By Angela Johnson (BHSc Nut. Med.)
- Moynihan, PJ & Kelly, SAM 2014, ‘Effect on Caries of Restricting Sugars Intake: Systematic Review to Inform WHO Guidelines’, Journal of Dental Research, vol. 93, no. 1, pp. 8-18.
- Sheiham, A, & James, WT 2014, ‘A reappraisal of the quantitative relationship between sugar intake and dental caries: the need for new criteria for developing goals for sugar intake’, BMC Public Health, vol. 14, p. 863.
- de Jong-Lenters, M, Duijster, D, Bruist, M, Thijssen, J, & de Ruiter, C 2014, ‘The relationship between parenting, family interaction and childhood dental caries: A case-control study’, Social Science & Medicine, vol. 116, pp. 49-55.

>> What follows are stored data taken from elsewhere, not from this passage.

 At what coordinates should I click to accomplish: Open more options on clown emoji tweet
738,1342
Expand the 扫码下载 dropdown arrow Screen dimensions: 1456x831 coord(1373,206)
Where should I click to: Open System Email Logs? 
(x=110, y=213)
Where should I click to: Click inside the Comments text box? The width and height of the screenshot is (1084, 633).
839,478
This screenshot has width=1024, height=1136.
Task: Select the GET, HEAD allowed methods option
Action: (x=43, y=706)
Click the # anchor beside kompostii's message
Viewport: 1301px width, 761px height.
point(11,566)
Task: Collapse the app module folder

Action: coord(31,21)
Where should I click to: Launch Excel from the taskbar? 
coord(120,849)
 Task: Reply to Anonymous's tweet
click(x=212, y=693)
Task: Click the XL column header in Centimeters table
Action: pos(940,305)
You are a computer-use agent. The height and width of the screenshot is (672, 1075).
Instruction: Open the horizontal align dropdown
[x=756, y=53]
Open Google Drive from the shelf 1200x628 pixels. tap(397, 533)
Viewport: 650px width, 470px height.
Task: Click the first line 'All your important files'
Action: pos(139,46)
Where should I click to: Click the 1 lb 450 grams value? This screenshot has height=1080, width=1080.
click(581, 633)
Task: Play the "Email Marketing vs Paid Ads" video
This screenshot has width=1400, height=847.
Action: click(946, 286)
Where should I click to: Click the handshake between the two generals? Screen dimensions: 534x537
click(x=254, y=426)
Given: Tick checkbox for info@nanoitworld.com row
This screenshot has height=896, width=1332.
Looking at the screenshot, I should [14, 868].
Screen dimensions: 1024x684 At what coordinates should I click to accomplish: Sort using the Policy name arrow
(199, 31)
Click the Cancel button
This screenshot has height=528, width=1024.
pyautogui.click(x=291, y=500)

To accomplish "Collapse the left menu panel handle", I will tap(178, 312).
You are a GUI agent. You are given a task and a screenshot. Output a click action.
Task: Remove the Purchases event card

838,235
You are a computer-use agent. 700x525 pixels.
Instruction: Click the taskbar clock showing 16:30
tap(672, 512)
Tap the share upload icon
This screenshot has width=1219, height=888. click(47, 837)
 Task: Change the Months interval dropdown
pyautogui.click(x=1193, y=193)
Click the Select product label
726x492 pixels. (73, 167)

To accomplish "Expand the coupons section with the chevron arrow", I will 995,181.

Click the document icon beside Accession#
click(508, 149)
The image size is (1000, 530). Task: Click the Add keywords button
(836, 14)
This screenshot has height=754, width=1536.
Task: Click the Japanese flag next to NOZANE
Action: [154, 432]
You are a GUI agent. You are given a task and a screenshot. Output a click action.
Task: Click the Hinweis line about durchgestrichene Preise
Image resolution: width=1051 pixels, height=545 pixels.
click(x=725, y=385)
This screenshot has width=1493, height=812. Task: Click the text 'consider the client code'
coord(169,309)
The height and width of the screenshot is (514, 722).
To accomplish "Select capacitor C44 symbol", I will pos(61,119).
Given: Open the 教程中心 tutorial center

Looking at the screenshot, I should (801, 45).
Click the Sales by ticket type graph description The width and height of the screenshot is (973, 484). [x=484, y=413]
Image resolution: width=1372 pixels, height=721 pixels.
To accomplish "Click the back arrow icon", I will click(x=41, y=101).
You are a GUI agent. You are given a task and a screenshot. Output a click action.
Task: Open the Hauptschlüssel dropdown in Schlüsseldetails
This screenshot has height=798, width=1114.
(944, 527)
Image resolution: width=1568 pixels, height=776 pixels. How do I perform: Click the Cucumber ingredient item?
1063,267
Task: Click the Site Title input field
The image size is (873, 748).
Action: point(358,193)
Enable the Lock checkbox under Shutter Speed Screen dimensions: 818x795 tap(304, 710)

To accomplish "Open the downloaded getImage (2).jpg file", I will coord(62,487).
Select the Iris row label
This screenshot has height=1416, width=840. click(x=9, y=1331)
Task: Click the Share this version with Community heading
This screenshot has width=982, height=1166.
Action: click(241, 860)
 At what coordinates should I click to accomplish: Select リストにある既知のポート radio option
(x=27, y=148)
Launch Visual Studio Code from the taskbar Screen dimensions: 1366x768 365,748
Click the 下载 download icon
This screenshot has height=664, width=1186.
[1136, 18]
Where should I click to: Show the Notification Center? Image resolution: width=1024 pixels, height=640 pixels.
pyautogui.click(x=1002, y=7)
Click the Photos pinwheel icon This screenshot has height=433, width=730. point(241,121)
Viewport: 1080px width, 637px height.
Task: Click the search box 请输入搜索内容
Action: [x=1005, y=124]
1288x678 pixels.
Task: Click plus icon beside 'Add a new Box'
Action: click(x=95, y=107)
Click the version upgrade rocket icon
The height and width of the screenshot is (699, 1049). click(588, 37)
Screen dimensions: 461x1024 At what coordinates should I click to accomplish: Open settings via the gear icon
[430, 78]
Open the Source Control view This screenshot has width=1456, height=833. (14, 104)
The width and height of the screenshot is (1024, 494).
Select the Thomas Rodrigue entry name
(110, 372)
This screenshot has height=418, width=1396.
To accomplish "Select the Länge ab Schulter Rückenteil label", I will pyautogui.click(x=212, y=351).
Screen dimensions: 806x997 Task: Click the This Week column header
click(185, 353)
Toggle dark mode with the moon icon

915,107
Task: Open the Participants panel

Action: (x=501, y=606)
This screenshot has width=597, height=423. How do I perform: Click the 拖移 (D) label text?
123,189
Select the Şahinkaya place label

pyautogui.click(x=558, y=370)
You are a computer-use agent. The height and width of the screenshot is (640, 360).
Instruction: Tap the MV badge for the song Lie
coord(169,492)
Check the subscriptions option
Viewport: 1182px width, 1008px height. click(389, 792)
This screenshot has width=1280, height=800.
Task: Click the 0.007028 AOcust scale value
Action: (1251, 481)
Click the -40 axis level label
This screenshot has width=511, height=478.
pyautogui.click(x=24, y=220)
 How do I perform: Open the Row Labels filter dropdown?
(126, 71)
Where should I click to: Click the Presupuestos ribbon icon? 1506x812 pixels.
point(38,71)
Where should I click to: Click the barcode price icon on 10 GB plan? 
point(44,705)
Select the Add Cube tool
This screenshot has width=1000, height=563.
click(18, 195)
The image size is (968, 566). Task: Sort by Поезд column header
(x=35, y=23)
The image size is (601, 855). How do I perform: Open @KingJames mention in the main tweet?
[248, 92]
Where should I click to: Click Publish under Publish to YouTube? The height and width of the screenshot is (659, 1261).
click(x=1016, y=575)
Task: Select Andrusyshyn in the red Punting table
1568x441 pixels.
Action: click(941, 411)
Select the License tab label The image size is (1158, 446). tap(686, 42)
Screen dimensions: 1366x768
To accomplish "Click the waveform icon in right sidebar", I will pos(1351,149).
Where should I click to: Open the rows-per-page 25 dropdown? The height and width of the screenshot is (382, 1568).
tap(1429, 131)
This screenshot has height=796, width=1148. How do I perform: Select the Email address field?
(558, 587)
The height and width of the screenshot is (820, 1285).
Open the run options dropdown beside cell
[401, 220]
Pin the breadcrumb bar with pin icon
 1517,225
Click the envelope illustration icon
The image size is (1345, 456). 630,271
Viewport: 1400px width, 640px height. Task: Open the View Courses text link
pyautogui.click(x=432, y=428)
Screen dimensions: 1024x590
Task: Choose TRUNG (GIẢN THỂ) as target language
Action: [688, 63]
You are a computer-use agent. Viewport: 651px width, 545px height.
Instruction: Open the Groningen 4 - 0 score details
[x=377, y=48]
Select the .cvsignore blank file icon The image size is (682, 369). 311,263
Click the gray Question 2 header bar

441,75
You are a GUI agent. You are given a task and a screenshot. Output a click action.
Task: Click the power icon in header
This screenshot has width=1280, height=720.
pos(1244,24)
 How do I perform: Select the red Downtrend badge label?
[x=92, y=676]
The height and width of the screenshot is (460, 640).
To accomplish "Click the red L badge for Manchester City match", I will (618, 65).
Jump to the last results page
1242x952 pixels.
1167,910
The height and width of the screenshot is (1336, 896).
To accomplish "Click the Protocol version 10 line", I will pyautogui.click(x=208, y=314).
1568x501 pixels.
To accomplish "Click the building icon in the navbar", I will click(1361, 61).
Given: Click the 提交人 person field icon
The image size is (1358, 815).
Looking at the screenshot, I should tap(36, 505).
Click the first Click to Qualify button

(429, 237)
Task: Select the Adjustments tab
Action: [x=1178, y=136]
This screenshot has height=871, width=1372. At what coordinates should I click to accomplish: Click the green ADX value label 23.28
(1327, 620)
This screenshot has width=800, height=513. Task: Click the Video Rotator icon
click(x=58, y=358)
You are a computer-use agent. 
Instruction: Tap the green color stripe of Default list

- Petty, MLB Escrivao, MAMS & Souza, AAL 2013, ‘Preliminary validation of the parent mealtime action scale and its association with food intake in children from Sao Paulo, Brazil’, Appetite, no. 62, pp. 166-172
- Wijtzes, AI, Jansen, W, Jansen, PW, Jaddoe, VW, Hofman, A, & Raat, H 2013, ‘Maternal educational level and preschool children’s consumption of high-calorie snacks and sugar-containing beverages: Mediation by the family food environment’, Preventive Medicine, no. 5, p. 607.
- Bonotto, DV, Montes, GR, Ferreira, FM, Assunção, LS, & Fraiz, FC 2017, ‘Association of parental attitudes at mealtime and snack limits with the prevalence of untreated dental caries among preschool children’, Appetite, vol. 108, pp. 450-455.
- Gevers, DM, Kremers, SJ, de Vries, NK, & van Assema, P 2015, ‘Patterns of Food Parenting Practices and Children’s Intake of Energy-Dense Snack Foods’, Nutrients, vol. 7, no. 6, pp. 4093-4106.